As we walked outside, we overheard the man tell the server that he was waiting for the cops who were inside eating hot dogs to leave before he would start. Knowing that might take a while, we decided to walk off the dogs.
Stuffed beyond comprehension and so unreasonably affected by our fullness, we popped into Momofuku Milk Bar and tried a boozey rum spiked Chocolate Covered Pretzel Shake. Sometimes you actually are in heaven. There is “cereal milk” (the crispy, crunchy, mushy milk at the bottom of your cereal) in it! But that wasn’t dessert.

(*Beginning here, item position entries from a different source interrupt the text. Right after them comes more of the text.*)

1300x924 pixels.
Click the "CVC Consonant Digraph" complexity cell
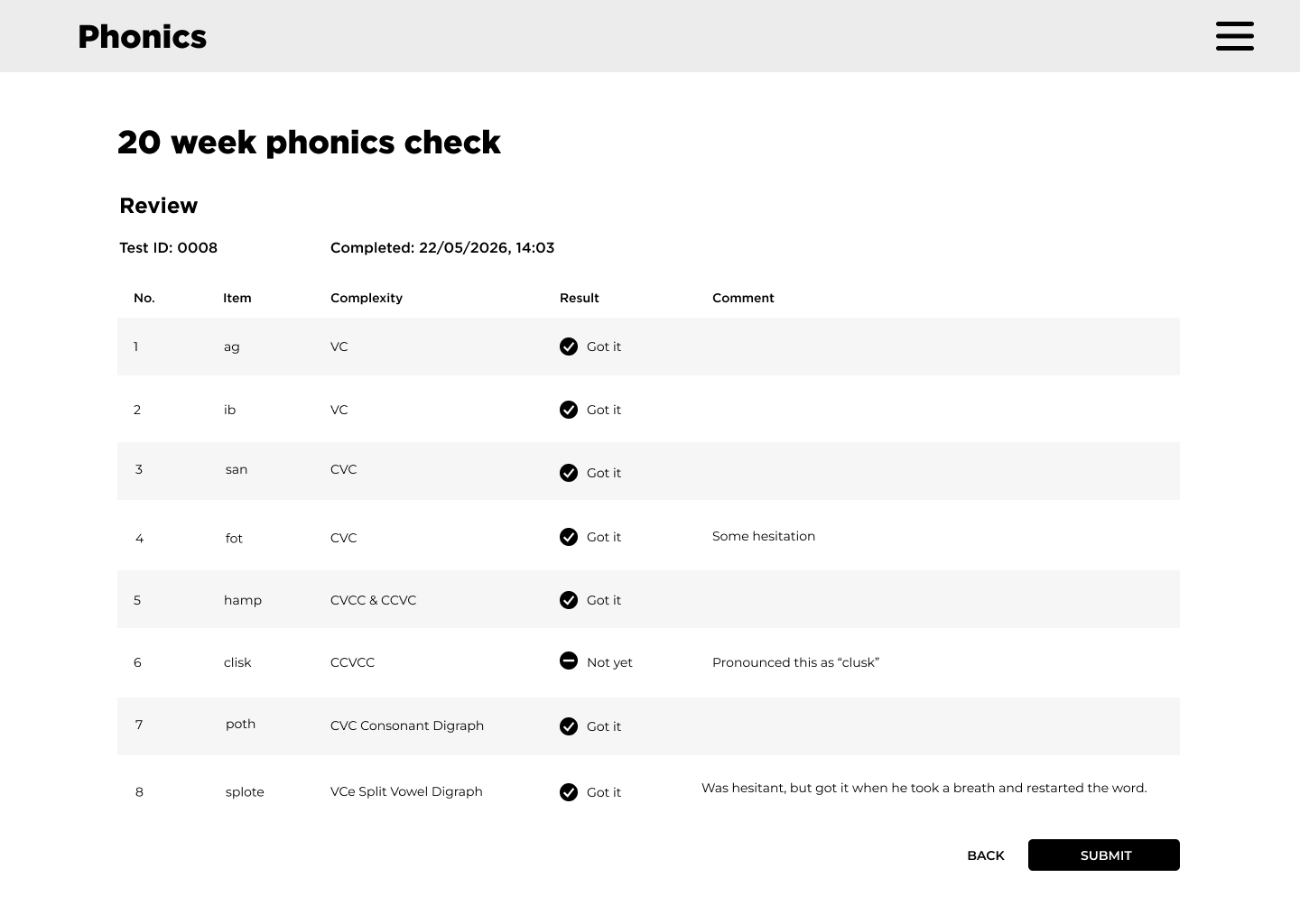tap(406, 725)
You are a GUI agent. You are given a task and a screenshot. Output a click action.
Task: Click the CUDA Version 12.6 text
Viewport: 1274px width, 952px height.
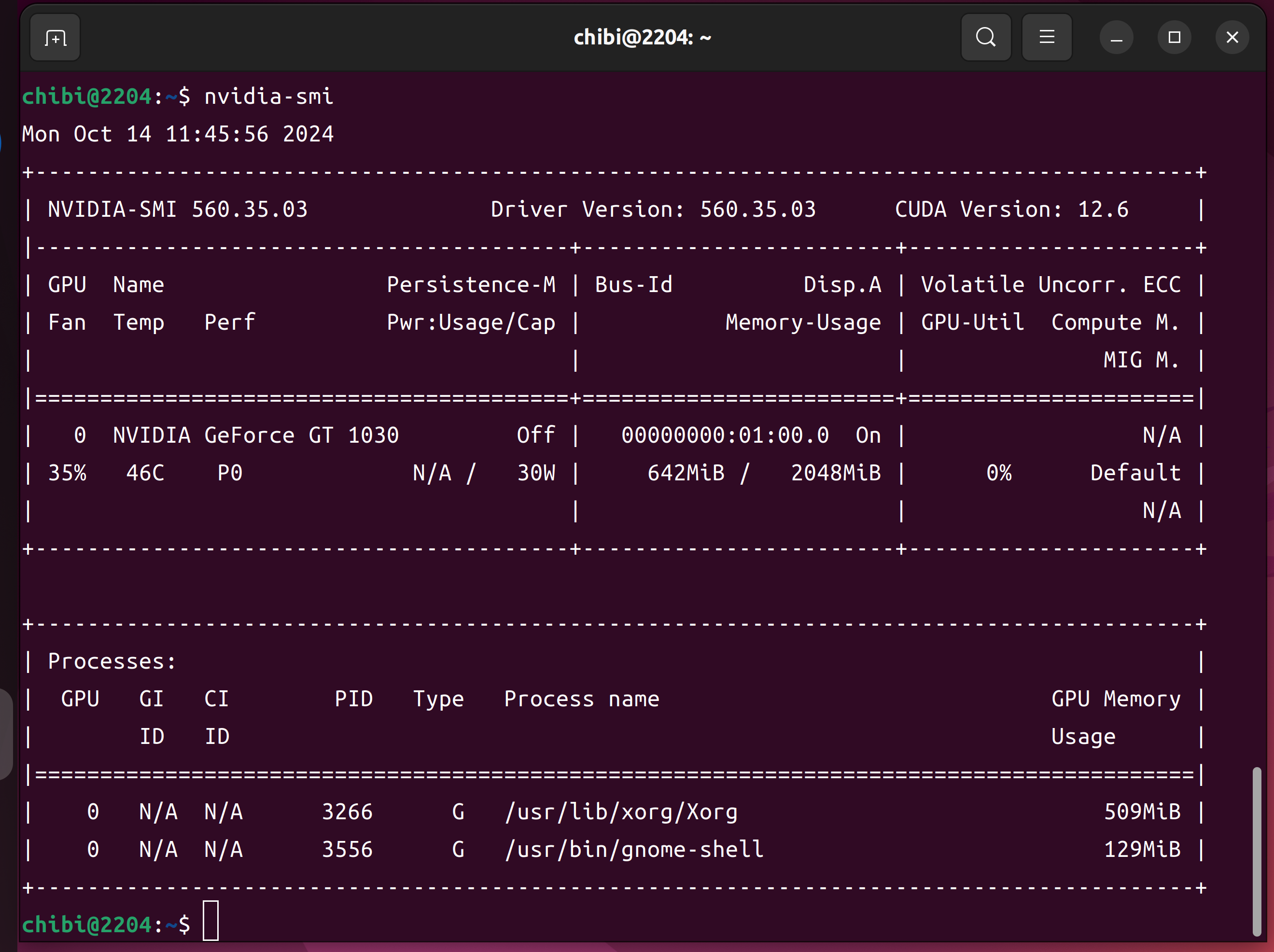coord(1011,210)
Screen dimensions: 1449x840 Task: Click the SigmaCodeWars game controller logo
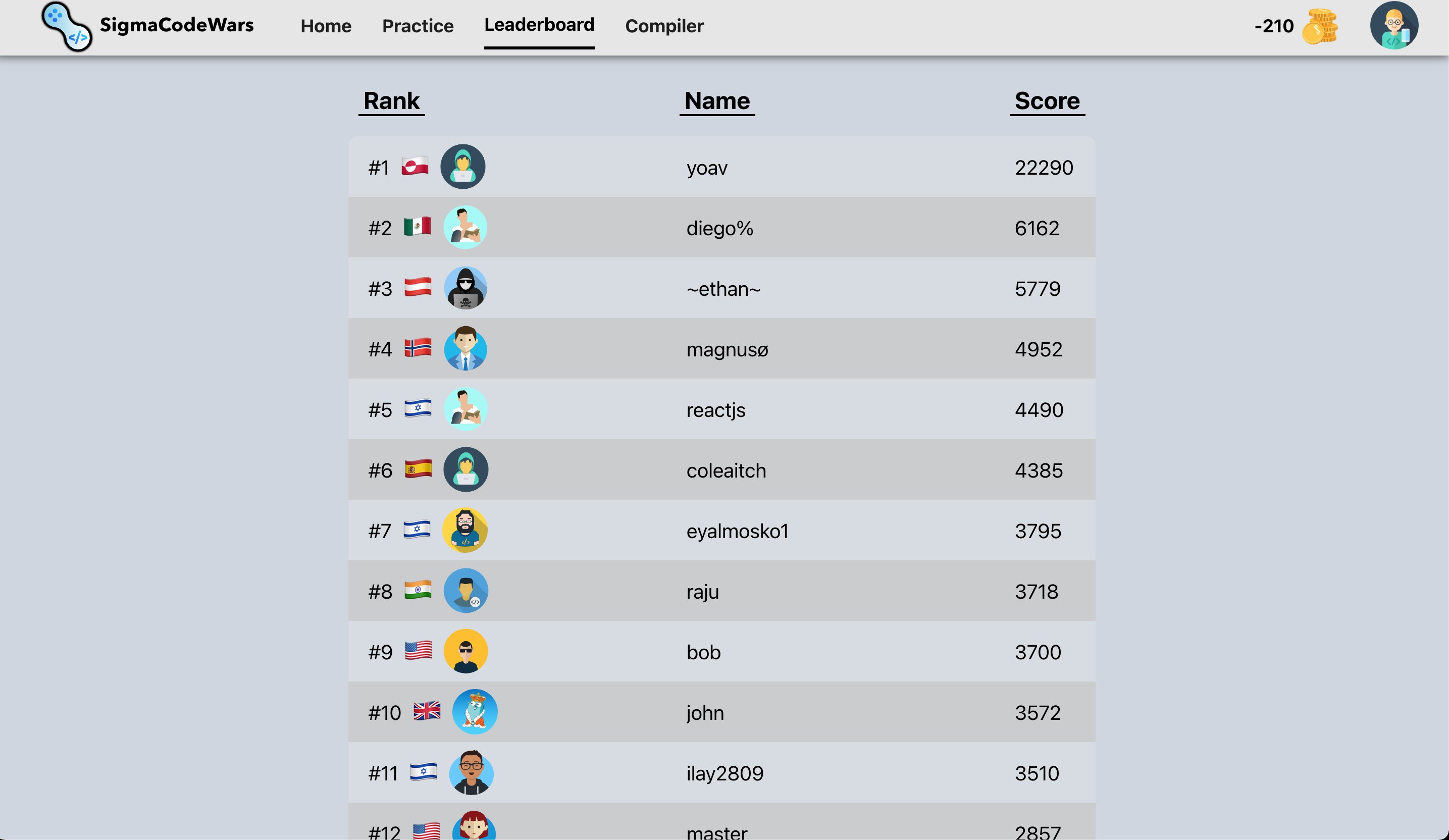click(x=66, y=26)
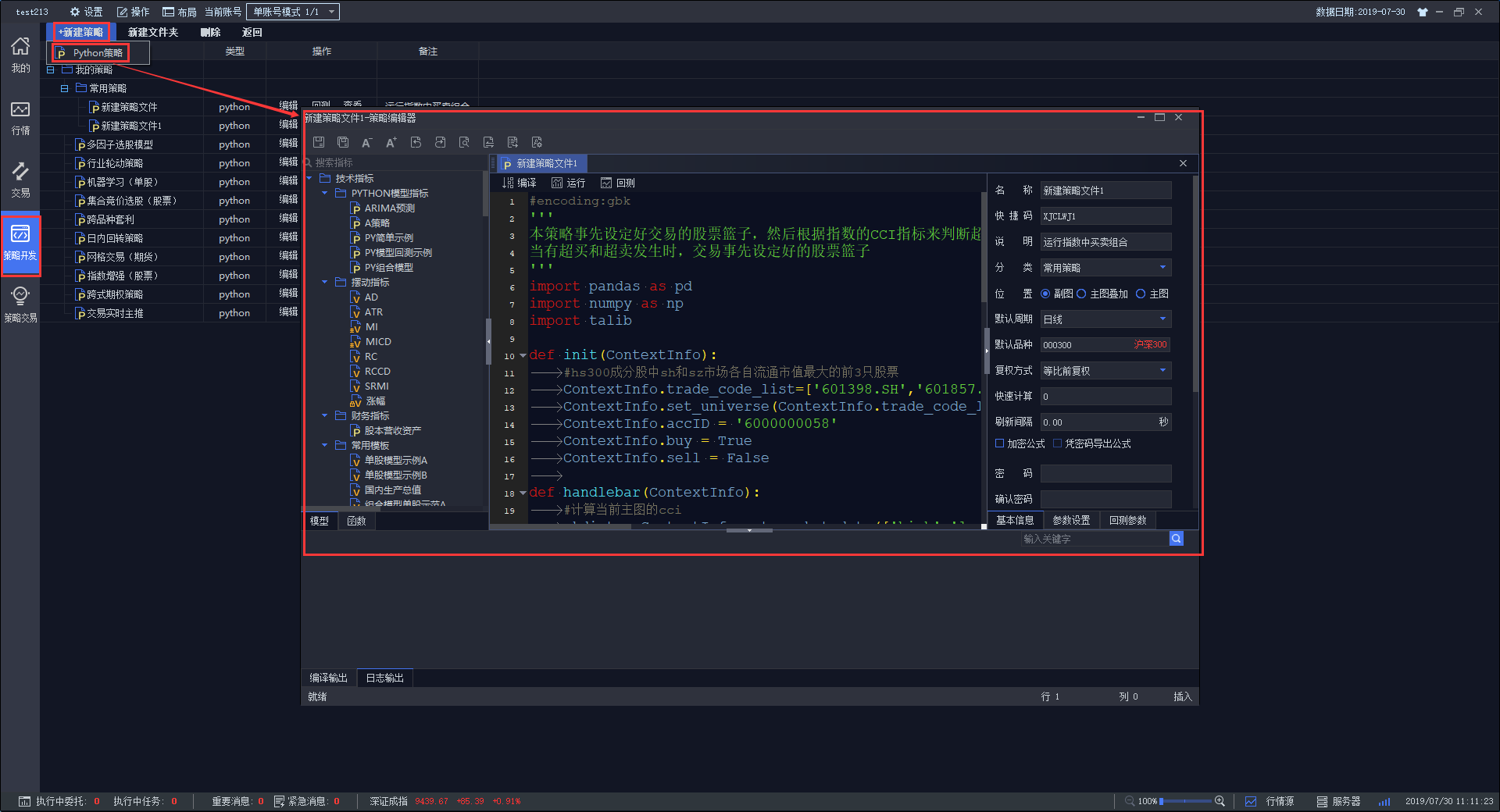The width and height of the screenshot is (1500, 812).
Task: Click the save icon in editor toolbar
Action: (319, 142)
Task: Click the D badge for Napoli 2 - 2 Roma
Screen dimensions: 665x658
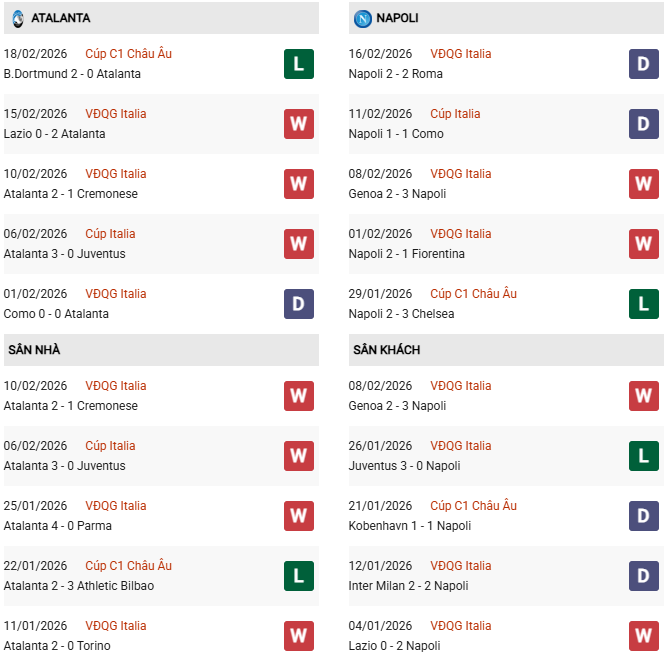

After more delirious shuffling we found ourselves back in front of Crif Dogs and Super Bad Brad was rocking. This guy had funky soul written all over him. And his shirt! And his hair! And his glasses! And his swagger! Super Bad Brad is the original hipster. And the best entertainment on a Friday night in Williamsburg.
While Jon and I were dancing like silly fools in the middle of the sidewalk, I thought to myself, boy singing in front of all these people must be hard. Driggs Ave is a tiny stage for this class act; Super Bad Brad, who has a Wiki page, has performed at the legendary Apollo where he sang Let’s Get It On, and received a standing ovation.